─── Task inputs

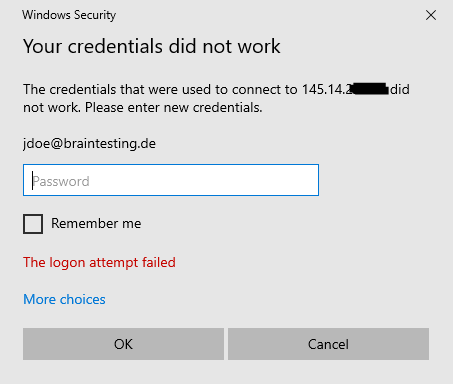Click the red logon attempt failed message

pyautogui.click(x=99, y=263)
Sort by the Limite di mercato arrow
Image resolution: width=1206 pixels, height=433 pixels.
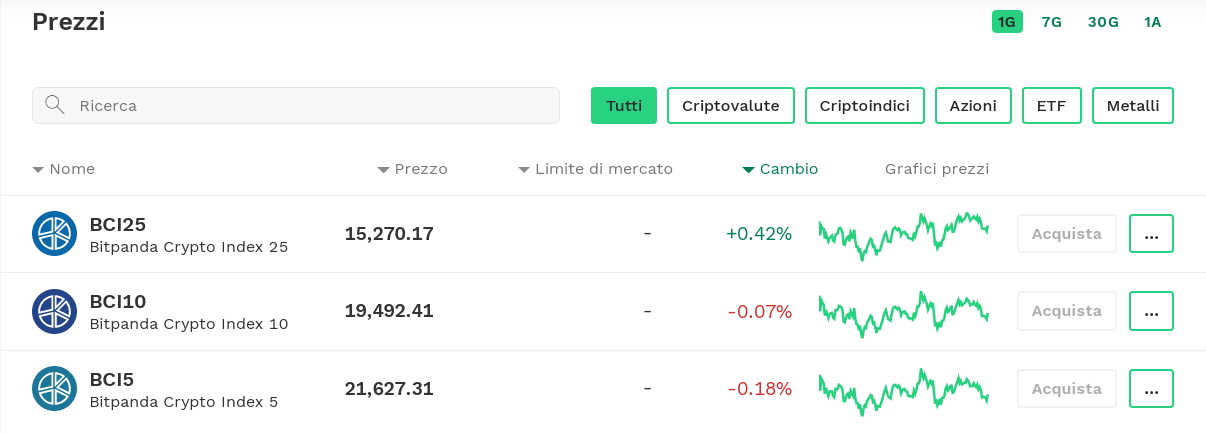(x=524, y=170)
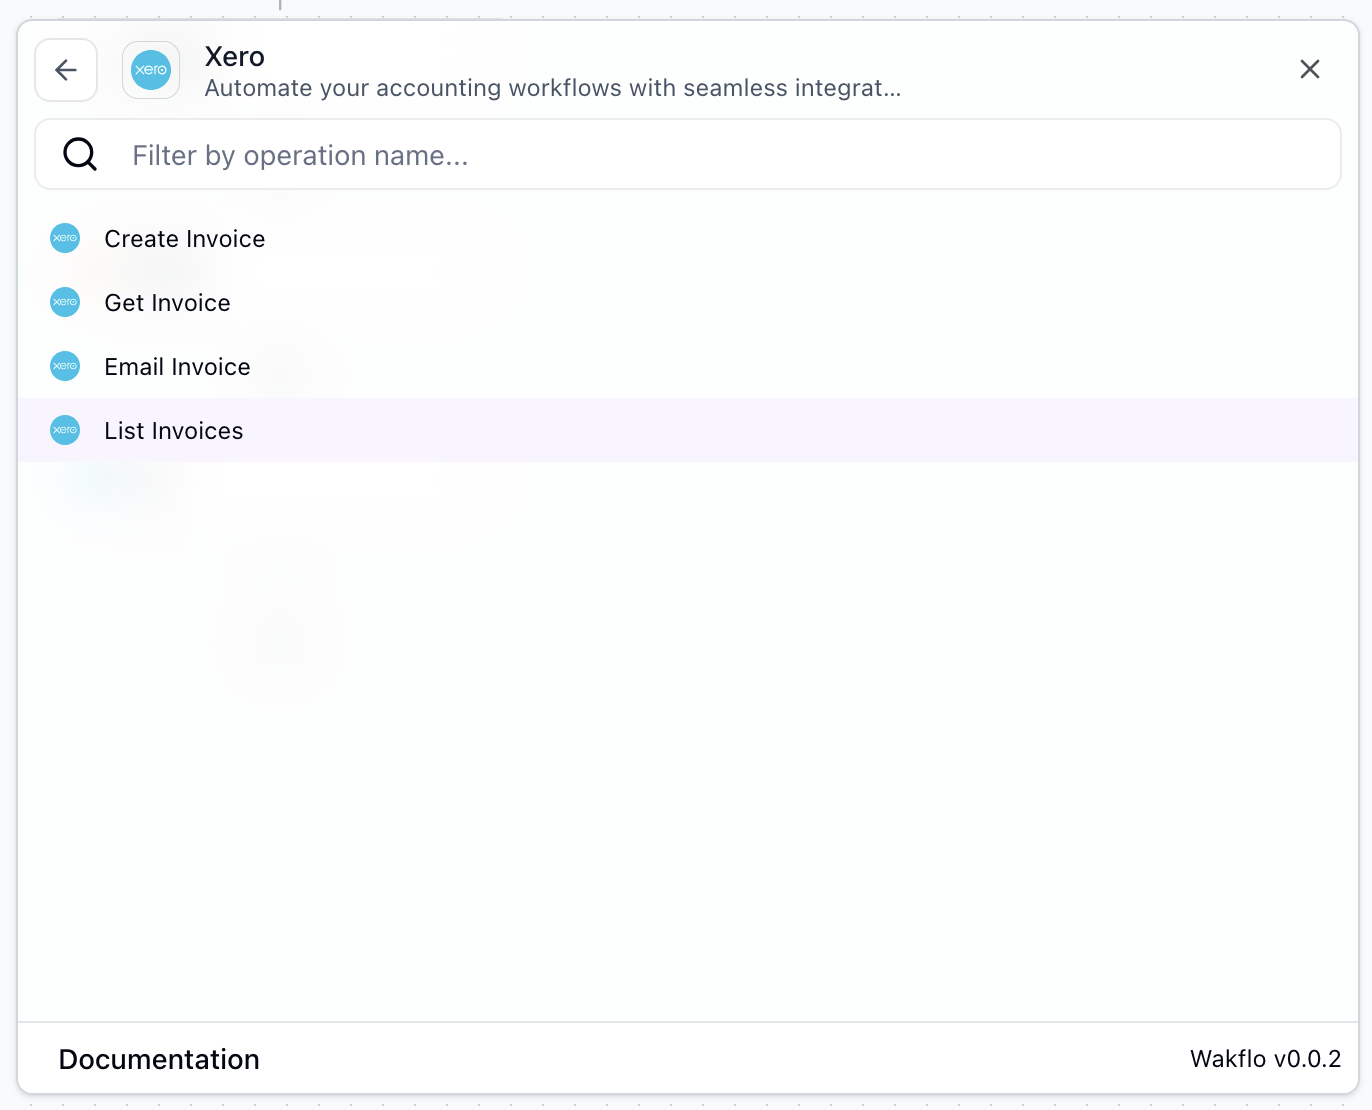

──────

Written exercise: Return every line of the entries above, unchanged and in the same order, with the pictures left out.

Answer to this exercise:
Click the red logon attempt failed message

pyautogui.click(x=99, y=263)
Sort by the Limite di mercato arrow
Image resolution: width=1206 pixels, height=433 pixels.
(x=524, y=170)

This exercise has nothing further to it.